The sequences were processed using the XGI pipeline [28]. The assembly described in this paper is known as the May 2004 assembly. The consensus sequences (unigenes) were named Sp_N1_N2_May04 with N1 referring to the number of ESTs in the contig, and N2 the contig number. The consensus sequences were annotated using the methods implemented in the XGI pipeline [29]. These include BLASTX [86] searches against NCBI non-redundant (nr) protein library; BLIMPS search against Blocks+ protein motif database [87, 88]; searches with the 12 algorithms of InterProScan [89] against the InterPro database [90]; and identification of signal peptides for extracellular secretion with PexFinder [91], an algorithm based on SignalP 2.0 [33, 92]. Automated post-analysis annotation links BLAST and Blocks+ hits to their cognate Gene Ontology entries [93, 94], whereas InterPro hits are automatically linked to GO annotations.

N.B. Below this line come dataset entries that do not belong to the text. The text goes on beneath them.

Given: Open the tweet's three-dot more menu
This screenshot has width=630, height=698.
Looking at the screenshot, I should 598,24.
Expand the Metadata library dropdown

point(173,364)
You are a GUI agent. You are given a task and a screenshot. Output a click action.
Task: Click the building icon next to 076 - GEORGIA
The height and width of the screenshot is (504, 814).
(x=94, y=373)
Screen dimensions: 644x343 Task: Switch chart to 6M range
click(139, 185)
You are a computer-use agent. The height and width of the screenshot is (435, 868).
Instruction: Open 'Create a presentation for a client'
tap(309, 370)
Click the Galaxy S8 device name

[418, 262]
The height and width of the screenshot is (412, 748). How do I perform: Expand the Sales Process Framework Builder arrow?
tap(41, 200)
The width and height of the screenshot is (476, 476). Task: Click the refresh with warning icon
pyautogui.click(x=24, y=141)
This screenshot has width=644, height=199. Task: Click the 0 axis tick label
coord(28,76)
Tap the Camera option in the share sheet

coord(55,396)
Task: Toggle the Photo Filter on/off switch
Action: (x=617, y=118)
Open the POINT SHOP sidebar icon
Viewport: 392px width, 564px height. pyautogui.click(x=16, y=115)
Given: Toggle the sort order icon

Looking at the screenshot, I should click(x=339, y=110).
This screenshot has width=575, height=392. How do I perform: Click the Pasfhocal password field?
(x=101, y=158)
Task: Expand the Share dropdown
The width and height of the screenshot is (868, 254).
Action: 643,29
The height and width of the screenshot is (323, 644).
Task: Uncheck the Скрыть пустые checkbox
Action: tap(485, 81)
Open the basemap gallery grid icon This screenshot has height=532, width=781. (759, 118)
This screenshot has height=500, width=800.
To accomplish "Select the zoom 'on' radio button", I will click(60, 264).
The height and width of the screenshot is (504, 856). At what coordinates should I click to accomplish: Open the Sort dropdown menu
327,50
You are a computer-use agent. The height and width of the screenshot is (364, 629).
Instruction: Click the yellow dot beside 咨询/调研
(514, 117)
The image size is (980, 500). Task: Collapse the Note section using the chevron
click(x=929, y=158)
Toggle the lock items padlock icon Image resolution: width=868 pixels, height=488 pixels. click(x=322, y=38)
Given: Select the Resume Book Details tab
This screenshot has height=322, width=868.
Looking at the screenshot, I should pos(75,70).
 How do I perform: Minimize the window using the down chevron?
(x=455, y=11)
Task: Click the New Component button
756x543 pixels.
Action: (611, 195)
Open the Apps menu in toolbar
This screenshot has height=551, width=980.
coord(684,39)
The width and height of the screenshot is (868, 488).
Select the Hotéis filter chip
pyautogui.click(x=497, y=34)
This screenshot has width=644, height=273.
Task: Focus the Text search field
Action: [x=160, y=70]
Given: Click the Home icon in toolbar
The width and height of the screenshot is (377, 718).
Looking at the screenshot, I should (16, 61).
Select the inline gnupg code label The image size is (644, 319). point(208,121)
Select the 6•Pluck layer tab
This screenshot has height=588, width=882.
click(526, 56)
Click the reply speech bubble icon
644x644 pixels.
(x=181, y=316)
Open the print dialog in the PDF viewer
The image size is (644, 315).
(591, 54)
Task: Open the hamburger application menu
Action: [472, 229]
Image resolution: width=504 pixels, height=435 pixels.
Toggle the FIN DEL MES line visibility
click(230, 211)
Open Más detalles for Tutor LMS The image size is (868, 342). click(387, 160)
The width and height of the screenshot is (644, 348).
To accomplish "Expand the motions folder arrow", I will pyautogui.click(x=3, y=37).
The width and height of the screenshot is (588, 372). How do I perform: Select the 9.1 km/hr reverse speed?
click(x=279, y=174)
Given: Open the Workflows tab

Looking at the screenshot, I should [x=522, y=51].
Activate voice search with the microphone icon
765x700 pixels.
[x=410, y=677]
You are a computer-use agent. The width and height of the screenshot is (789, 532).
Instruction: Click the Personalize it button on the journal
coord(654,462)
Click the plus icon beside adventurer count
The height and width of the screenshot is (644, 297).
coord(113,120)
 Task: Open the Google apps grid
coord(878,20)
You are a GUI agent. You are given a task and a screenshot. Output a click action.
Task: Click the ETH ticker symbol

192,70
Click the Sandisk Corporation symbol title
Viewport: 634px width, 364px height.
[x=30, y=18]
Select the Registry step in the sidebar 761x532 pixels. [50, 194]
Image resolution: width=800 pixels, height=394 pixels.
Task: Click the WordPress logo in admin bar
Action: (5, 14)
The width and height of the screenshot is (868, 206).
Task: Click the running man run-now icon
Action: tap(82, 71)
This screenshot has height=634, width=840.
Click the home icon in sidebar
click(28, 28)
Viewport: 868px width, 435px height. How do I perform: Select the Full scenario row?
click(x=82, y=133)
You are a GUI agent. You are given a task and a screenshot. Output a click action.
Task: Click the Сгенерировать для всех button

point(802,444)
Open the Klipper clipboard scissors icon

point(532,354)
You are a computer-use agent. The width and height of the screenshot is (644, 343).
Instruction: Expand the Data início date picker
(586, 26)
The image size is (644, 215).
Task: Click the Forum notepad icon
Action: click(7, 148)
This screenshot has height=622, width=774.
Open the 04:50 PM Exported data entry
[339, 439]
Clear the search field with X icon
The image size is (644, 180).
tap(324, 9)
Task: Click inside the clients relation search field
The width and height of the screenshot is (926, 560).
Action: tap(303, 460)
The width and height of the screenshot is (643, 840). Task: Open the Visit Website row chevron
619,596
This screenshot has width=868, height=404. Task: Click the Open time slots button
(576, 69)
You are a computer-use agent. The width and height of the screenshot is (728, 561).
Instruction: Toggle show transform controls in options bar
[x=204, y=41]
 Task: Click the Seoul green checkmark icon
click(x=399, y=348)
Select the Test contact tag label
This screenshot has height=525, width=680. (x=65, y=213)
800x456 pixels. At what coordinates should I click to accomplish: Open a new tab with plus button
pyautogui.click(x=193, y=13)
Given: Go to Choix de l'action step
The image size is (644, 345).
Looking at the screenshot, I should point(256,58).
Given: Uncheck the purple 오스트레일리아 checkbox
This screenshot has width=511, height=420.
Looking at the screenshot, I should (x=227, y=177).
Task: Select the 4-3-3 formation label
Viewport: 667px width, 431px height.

Additional similarity searches using BLAST [86] and other bioinformatics analyses were also performed locally on Mac OSX G4/G5 workstations. BLAST E-value lower than 0.01 were retained, and searches were conducted with the low-complexity filter on. Local databases were compiled from GenBank nonredundant (NR), dBEST, and TraceDB databases [95] and the Broad Institute [96]. They included "darwin_270334.faa" a curated dataset of 270334 eukaryotic proteins that we compiled. The data covers six major phyla: fungi, animals, plants, alveolates, discicristates, and heterokonts. It includes the complete proteomes of 17 species and at least the complete proteome of one species for all phyla except for discicristates. The MEROPS database of proteases and protease inhibitors was also queried [45]. Multiple alignments were conducted using the program Clustal-X [97], adjusted manually as necessary, and visualized with BOXSHADE [98]. Consensus sequences were visualized with weblogo [99]. A cDNA was deemed likely to be full length when it was the most 5' proximal EST among assemblies and gave hits to the N-terminal portion of known proteins following similarity searches.

Phylogenetic analysis

A data set of concatenated protein sequences was developed to perform phylogenetic comparisons of four oomycete species and the diatom Thalassosira pseudonana [100]. First, BLASTX searches of the S. parasitica unigenes against the diatom proteome were performed. Matching sequences with E value < 1e-20 were extracted and then used to search WGS and EST reads of P. infestans, P. sojae, and P. ramorum. A total of 18 sequences that were conserved among all five species were identified and were aligned individually with Clustal-X. Poorly aligned edges were then trimmed and the alignments were concatenated. PAUP v4.0b8 (Sinauer Associates Inc., Sunderland, MA) was used to reconstruct phylogenetic trees using the neighbor joining method and maximum parsimony with 1000 bootstrap replications.

Data dissemination

The DNA sequences, assemblies, and annotations are publicly available through the Oomycete Genomics Database (OGD) [1]. The 1510 high quality ESTs were also deposited in NCBI's GenBank under accession numbers DN615772-DN617281.